This was the poem of the week on another blog a while ago. Fuck, I just realized that I hope I didn't post this before. Oh, well. If I did, then you should all read it again because that's how fucking amazing it is and how much it speaks to me. I have tons of moments like this with my Grandfather now. There are more moments like this the longer he's been gone, I guess because we tend to forget and then we remember that we've forgotten and we feel kinda terrible. But I guess at least we are remember that we've forgotten rather than never remembering at all. And I hope that Ms. Kee sees this because 1)because of her father and 2) because it's by the writer of The Art of Fancy Dancing.

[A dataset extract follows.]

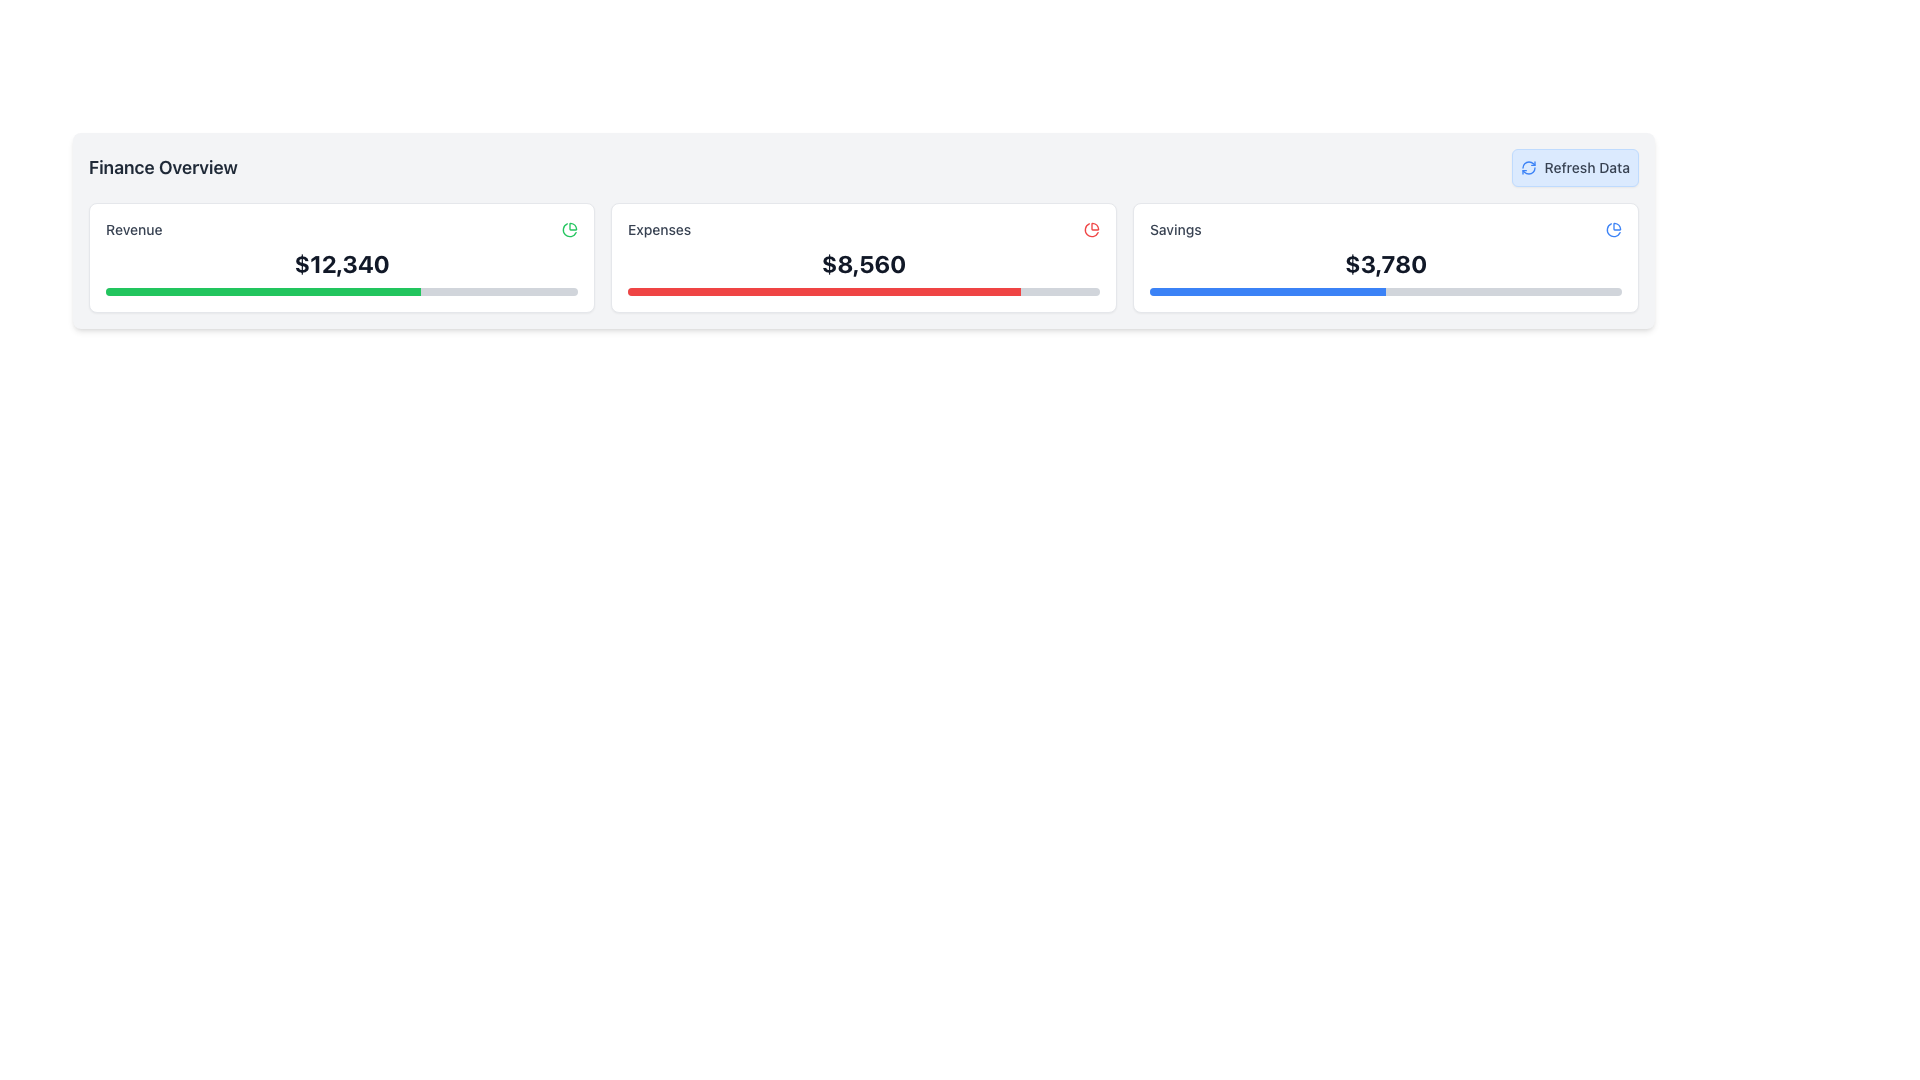  I want to click on the refresh button located at the top-right corner of the 'Finance Overview' section to refresh the displayed data, so click(1574, 167).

Grief Calls Us to the Things of This World
by Sherman Alexie
The eyes open to a blue telephone
In the bathroom of this five-star hotel.
I wonder whom I should call? A plumber,
Proctologist, urologist, or priest?
Who is most among us and most deserves
The first call? I choose my father because
He's astounded by bathroom telephones.
I dial home. My mother answers. "Hey, Ma,
I say, "Can I talk to Poppa?" She gasps,
And then I remember that my father
Has been dead for nearly a year. "Shit, Mom,"I say.
"I forgot he’s dead. I’m sorry—
How did I forget?" "It’s okay," she says.
"I made him a cup of instant coffee
This morning and left it on the table—
Like I have for, what, twenty-seven years—
And I didn't realize my mistake
Until this afternoon." My mother laughs
At the angels who wait for us to pause
During the most ordinary of days
And sing our praise to forgetfulness
Before they slap our souls with their cold wings.
Those angels burden and unbalance us.
Those fucking angels ride us piggyback.